RNC chairman Michael Steele can't seem to get out of his own way, Dick Cheney keeps opening his gob despite being the most despised man in America, Glenn Beck thinks there are FEMA camps being built to incarcerate conservatives and hasn't been shy about sharing his theories in public, and Rush Limbaugh has been ... well ... Rush Limbaugh. Even McCain is facing a primary challenge in Arizona from the same anti-immigration right flank that dogged him into last November's national humiliation.

Even when they try to put a brave face on the situation, Republicans wind up sounding like the trombone player in the Titanic brass band. Senator John Cornyn (R-Texas), chairman of the National Republican Senatorial Committee, was asked to comment about Specter waking up on the left side of the bed. "I will tell you that in 2010 we are working very hard to make sure that we have the kind of candidates across the country on a national scale," said Cornyn, "that will allow the Republican Party to regain our status as a national party, and run competitive races in blue states, and purple states, and in red states." Regain our status as a national party? That was, accidentally or otherwise, one of the most starkly accurate statements you're ever likely to hear from a Republican politician.

____

- **YOUR OBJECTIVE**: Continue the commentary on the Republican Party's troubles, starting after its final sentence. You can set aside the records that follow.

- **SUPPLIED INFORMATION**:
____

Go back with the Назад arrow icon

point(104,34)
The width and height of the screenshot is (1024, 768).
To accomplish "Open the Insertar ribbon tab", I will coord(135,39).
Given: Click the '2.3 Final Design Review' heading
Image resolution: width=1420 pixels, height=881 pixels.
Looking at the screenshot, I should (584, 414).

____

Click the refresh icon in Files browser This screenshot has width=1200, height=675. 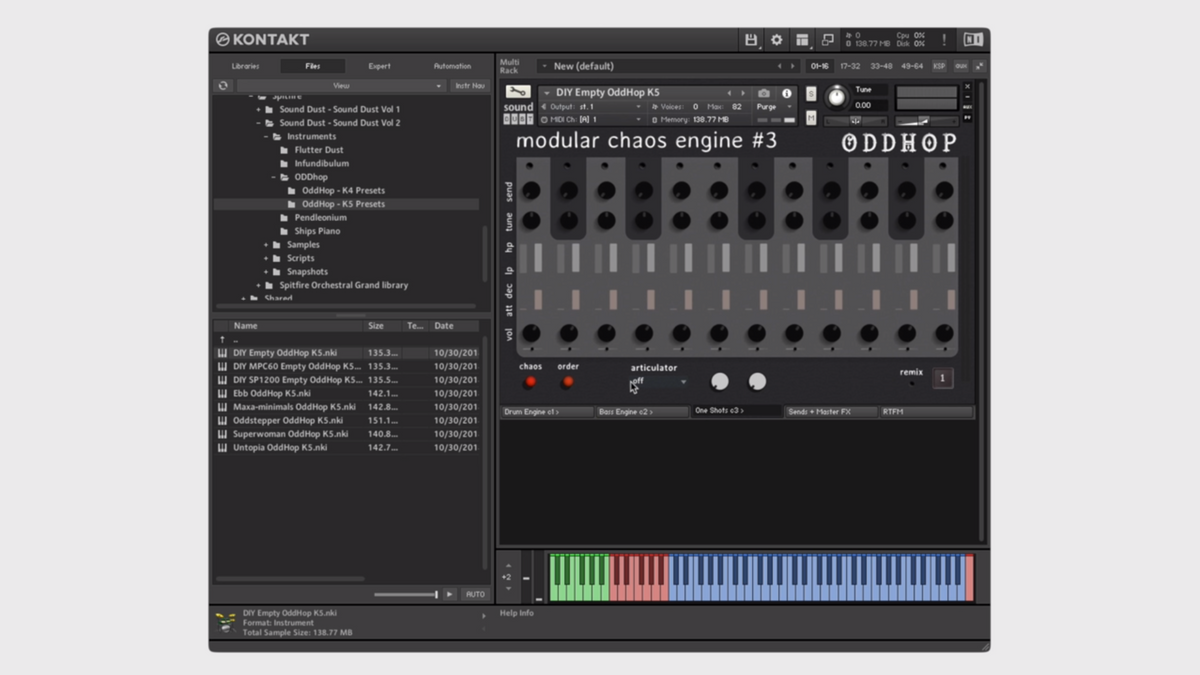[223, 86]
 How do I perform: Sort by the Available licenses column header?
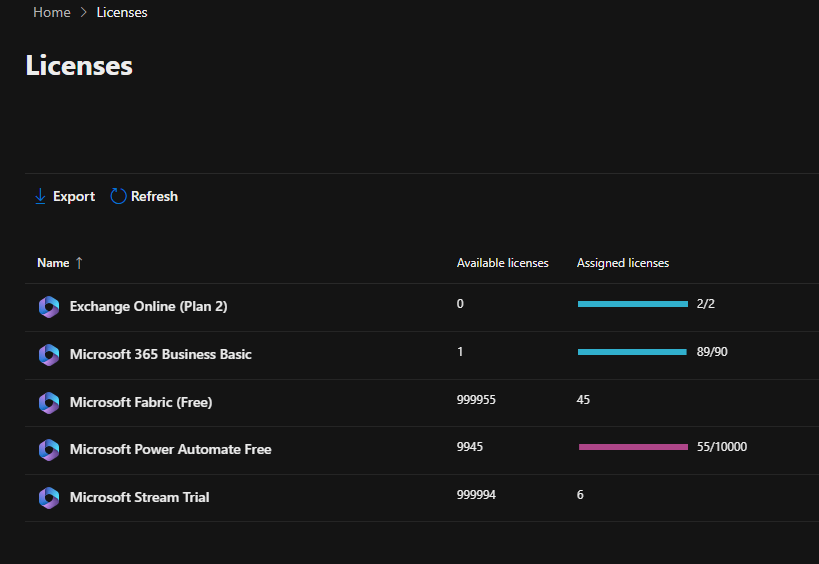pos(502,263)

____

- **TASK RESULT**:
The GOP mudfight between cleanse-the-ranks conservatives and broaden-our-appeal moderates shows no sign of abating. "A fundamental debate broke out among Republicans on Wednesday," reported The New York Times, "over how to rebuild the party in the wake of Senator Arlen Specter's departure: Should it purge moderate voices like Mr. Specter and embrace its conservative roots or seek to broaden its appeal to regain a competitive position against Democrats? With consensus growing among Republicans that the party is in its worst political position in recent memory, some conservatives applauded Mr. Specter's departure. But Republican leaders in Washington argued that Republicans would be permanently marginalized unless they showed flexibility on social issues as well as economic ones."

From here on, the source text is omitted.